If you read the Herald Democrat last week, you know that Leadville City Council adopted revisions to the city’s short-term rental ordinance earlier this month. The revised ordinance offers smart changes to Leadville’s short-term rental licensing program — revisions that will better protect our housing stock for local workers in years to come.
The City of Leadville first launched its short-term rental (STR) licensing program in summer of 2019 after nearly a year of research, public input and ordinance drafts. But the program faced shortcomings in its first year of operation.
Enforcement placed a burden the city’s small administrative staff, homeowners found the application process confusing, concerns over affordable housing persisted, and residents continued to report long-standing issues associated with STRs such as parking violations and noise.
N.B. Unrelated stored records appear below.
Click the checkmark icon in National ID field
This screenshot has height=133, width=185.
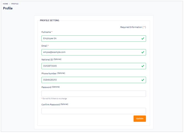(143, 66)
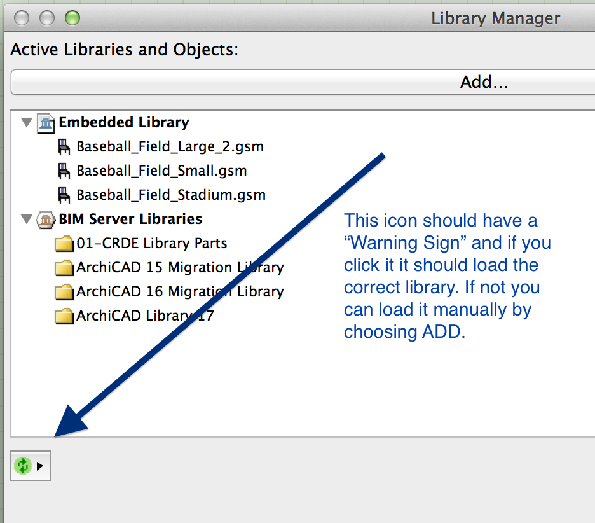Click the object icon beside Baseball_Field_Small.gsm
The height and width of the screenshot is (523, 595).
point(64,170)
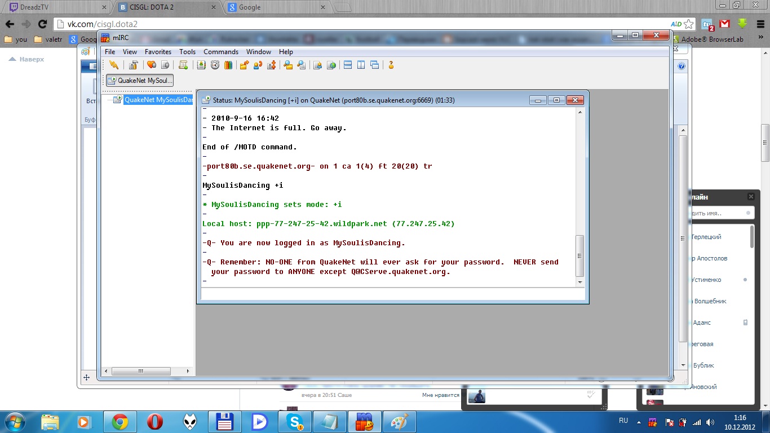Image resolution: width=770 pixels, height=433 pixels.
Task: Open the About mIRC help icon
Action: (x=391, y=65)
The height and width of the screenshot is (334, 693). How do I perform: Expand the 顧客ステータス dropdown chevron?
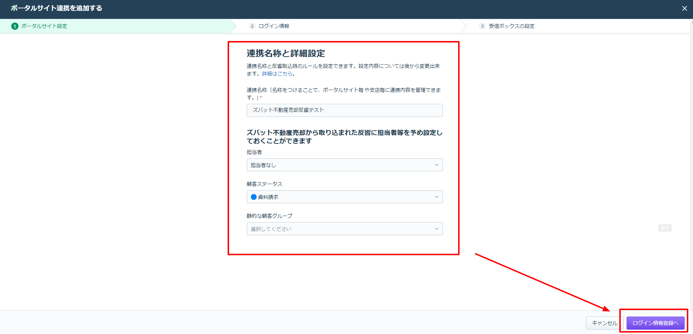(436, 197)
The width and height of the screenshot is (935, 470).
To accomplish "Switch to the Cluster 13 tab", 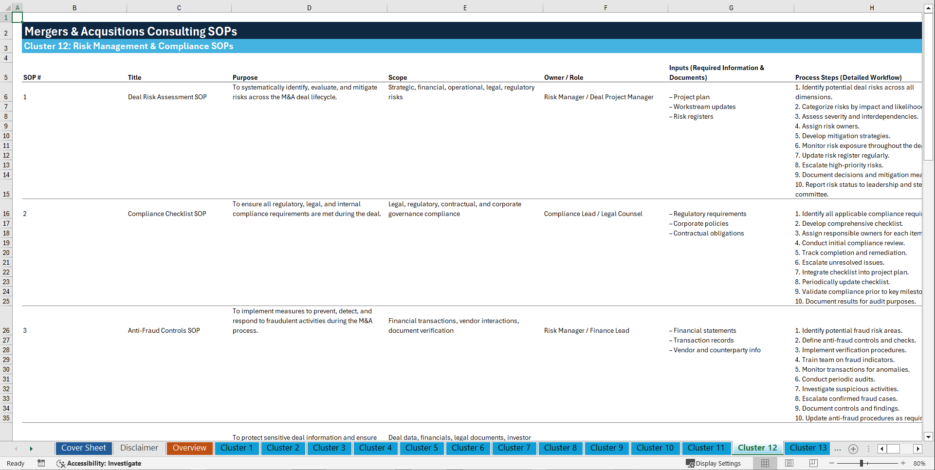I will [807, 448].
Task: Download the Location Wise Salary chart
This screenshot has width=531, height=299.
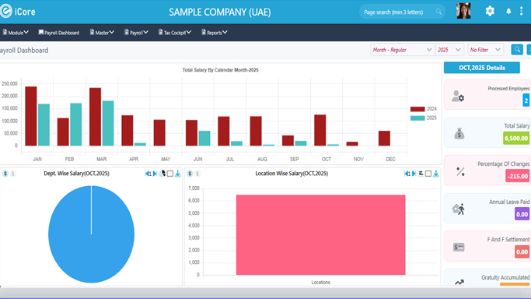Action: click(436, 174)
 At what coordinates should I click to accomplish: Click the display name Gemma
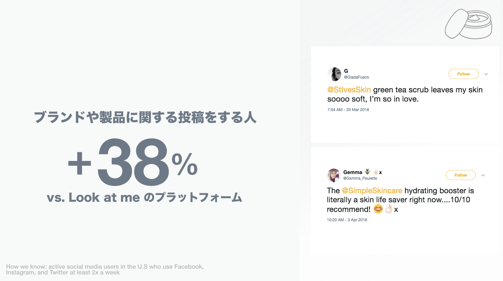(353, 172)
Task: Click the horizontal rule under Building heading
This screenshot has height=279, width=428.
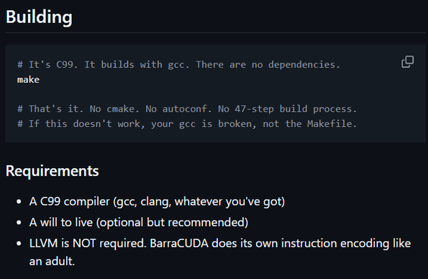Action: click(x=215, y=33)
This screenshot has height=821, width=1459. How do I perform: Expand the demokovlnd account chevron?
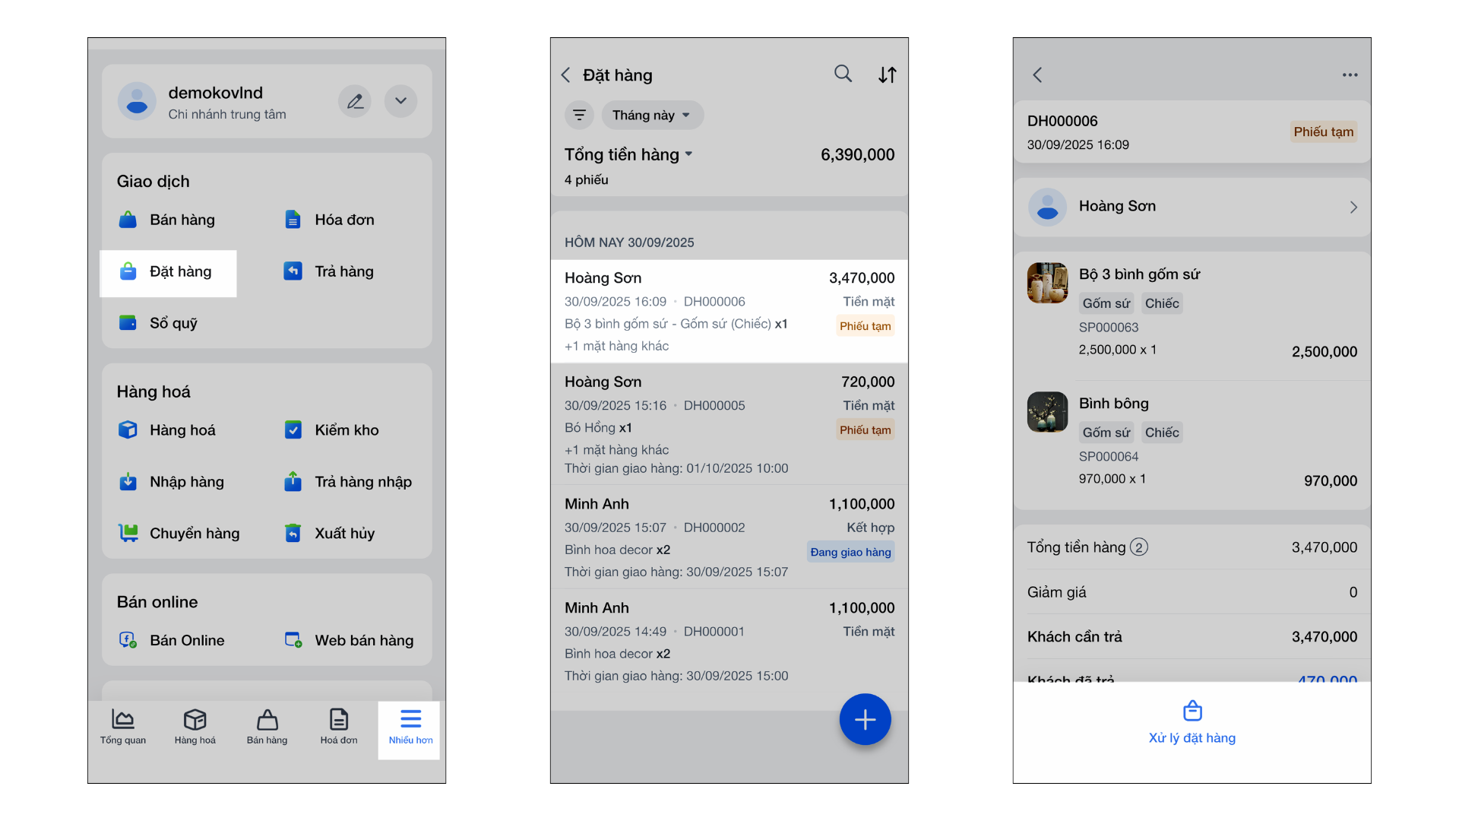pyautogui.click(x=400, y=101)
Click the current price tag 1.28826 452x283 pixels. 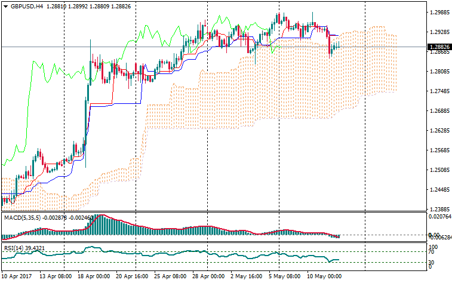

The revised ordinance addresses each of these issues with three major changes.
First off, the number of STR licenses available within city limits can no longer exceed 12% of the total available housing stock. The cap only applies to STR properties not inhabited by the owner and owner-occupied rentals with more than one STR unit.
Secondly, properties with two or more STR units must now apply for a conditional use permit (CUP) from the city. The CUP process will allow for increased oversight of parking, trash removal and more.
Lastly, the application process is now more straightforward. There are only two licenses available, both of which cost $325 annually. The class one license is for owner-occupied STRs; the class two license is for STRs that do not serve as a primary residence.
Short-term rentals are a contentious topic in mountain communities across Colorado. Every city handles it differently.
Durango, for example, only grants STR licenses in certain city zones, capping the number of rentals allowed in permissible residential neighborhoods to maintain their character. Other cities, like Crested Butte, utilize expensive license fees in an effort to curb demand. A first year STR license in Crested Butte costs $1,500. And some towns, like Breckenridge, run a licensing program but do not limit the number of STRs.
Leadville’s new and improved short-term rental ordinance strikes a nice balance — it’s neither the strictest nor most lenient policy in the state.
The $325 fee for all STR licenses will allow the city to pay LODGINGRevs, a vacation rental compliance company, to administer the licensing program from afar. And the CUP process will help homeowners who wish to rent multiple STR units do so without negatively impacting neighbors.
Though the city will not know exact numbers until later this spring, the 12% cap will likely leave room for Leadville’s STR industry to grow slightly. And the ordinance prioritizes Leadville residents by allowing locals who wish to rent a singular STR unit on the property they inhabit to do so without a cap.
It is likely that the city’s STR ordinance will see more revisions in future years. The policy is a work in progress and this year’s changes are a good start.